A self-described Highway of Tears survivor, Prince Rupert’s Marlene Swift joined elected officials and stakeholders Nov. 17 in Terrace to open the last leg of bus service connecting Highway 16 communities.
As of Nov. 20, BC Transit will now be able to offer contiguous service from Terrace to Prince George, a welcome but long overdue accomplishment for Swift.
In the early winter of 1983, Swift was driving cab in Prince Rupert when a customer raped her at knifepoint. Her attacker stole her taxi and left her for dead in a ditch, but thanks to an alert RCMP officer and a long mental and physical process to recovery, the 69-year-old now shares her story as a tool for awareness and change.
For the past 14 years, Swift has served with the RCMP’s North Coast Victim Services and felt it was important to attend the small ceremony in Terrace’s George Little Park to commemorate the latest addition to the Northwest’s transportation infrastructure.
“I was so pleased to hear they were putting bus services to each community,” she said. “A lot of people don’t have cars, but sometimes maybe there’s a desperation to just get home.
“So what this means to me is if one person who was going to hitchhike uses the bus service instead, and it saves their life, it’s worth it. Just one person and it’s all well worth it.”
Swift travelled to Terrace with North Coast MLA Jennifer Rice, the province’s parliamentary secretary for emergency preparedness. In a ceremony with BC Transit and elected elected officials from regional districts, municipalities and First Nations communities, Rice spoke on behalf of the Ministry of Transportation to officially launch the transit route between Terrace and The Hazeltons.
The new Route No. 164 will overlap an existing route westward from Gitwangak that connects to Kispiox.
“It’s a very happy day, a celebratory day to see this come to fruition,” Rice said. “This really improves the safety along Highway 16, which of course is known by another name, the Highway of Tears.
“We’ve seen women—and men—put themselves in vulnerable situations just because they need to get to work, or visit family or just get home. So, again, this is a much needed transportation link.”
The new service will come into effect on the morning of Nov. 20. The addition of this route will allow for a minimum service of three days per week between Terrace and Prince George. The schedule allows for return travel from small communities to the nearest large centre on the same day.
In George Little Park the speakers acknowledged the difficulty of negotiating through multiple levels of government and community groups, but all arrived with compliments for the outcome.
“It sets a fine president in Northwest B.C. to show recognition and respect of reconciliation with First Nations people,” said Gitwangak chief councillor Chasity Daniels. “We’re very excited to have the service begin.”
Terrace Mayor Carol Leclerc, who served on the Highway 16 Advisory Committee, welcomed the new route as a practical improvement to anyone who relies on the city for services like health and education.
Leclerc also noted the transit corridor cannot replace the service of Greyhound Canada, if the company succeeds in cancelling its northern routes, but otherwise celebrated the achievement with BC Transit as a milestone for the north.
“It’s been a long journey.

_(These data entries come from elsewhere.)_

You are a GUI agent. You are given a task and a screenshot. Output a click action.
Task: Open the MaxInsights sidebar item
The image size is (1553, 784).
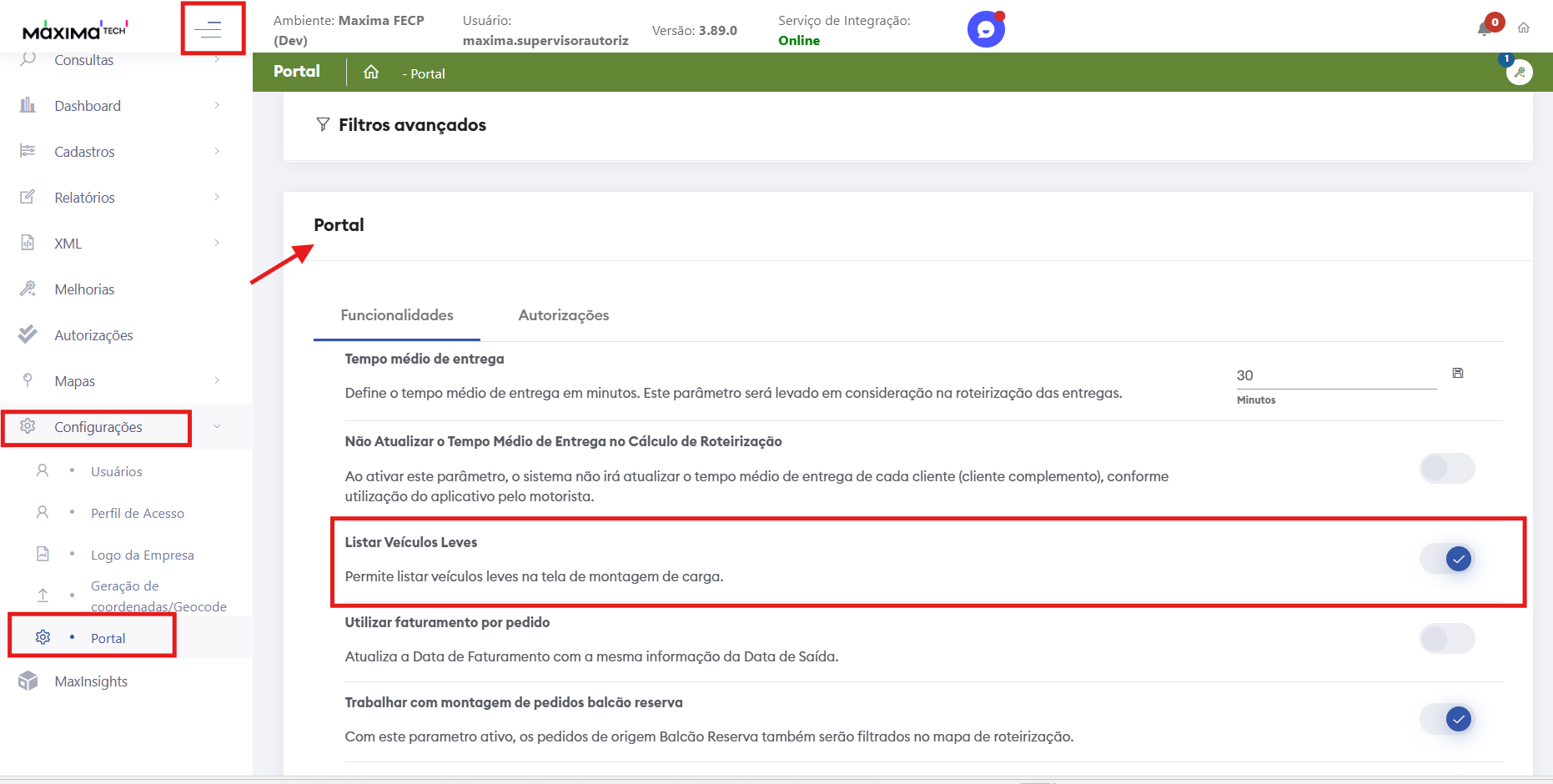point(91,681)
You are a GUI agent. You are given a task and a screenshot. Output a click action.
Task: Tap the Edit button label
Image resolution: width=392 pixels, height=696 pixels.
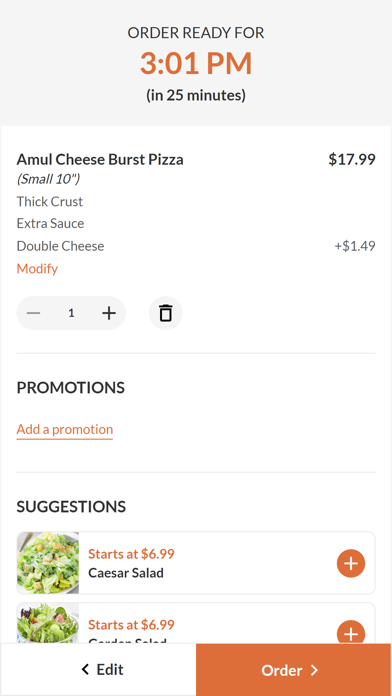[x=110, y=669]
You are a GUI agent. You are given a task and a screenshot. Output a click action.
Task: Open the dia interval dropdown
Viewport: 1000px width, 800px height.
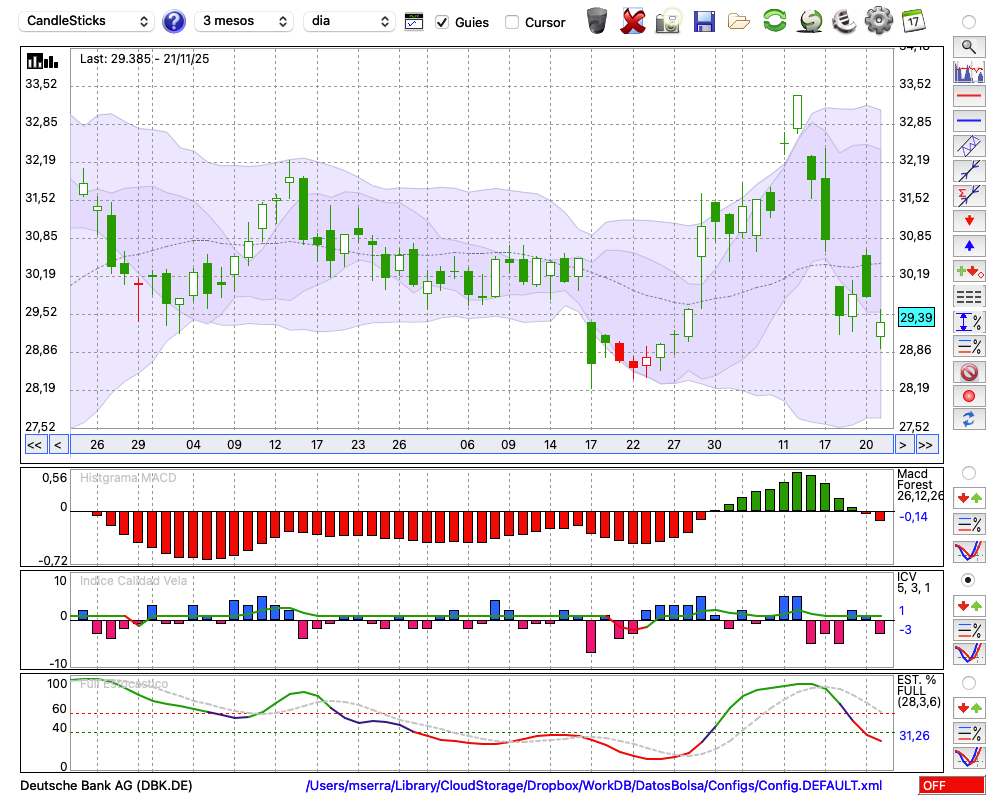(x=349, y=21)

I don’t think most people understand how much work has gone into this,” she said.
“The service that’s going in today is not as much about connecting communities, but more about connecting people. Connecting families, connecting friends.”
The province has committed to five years of transit funding to the Highway 16 Transportation Action Plan, a project worth $6.4 million. The funding covers the cost of buses and two-thirds of operating costs. Local governments and First Nations partners are responsible for the remaining third.
Route 164 will make round trips between Terrace and Hazelton (with connections north to Kispiox) on Tuesdays, Thursdays and Saturdays. The standard one-way fare will be $5, less $1 for seniors and students.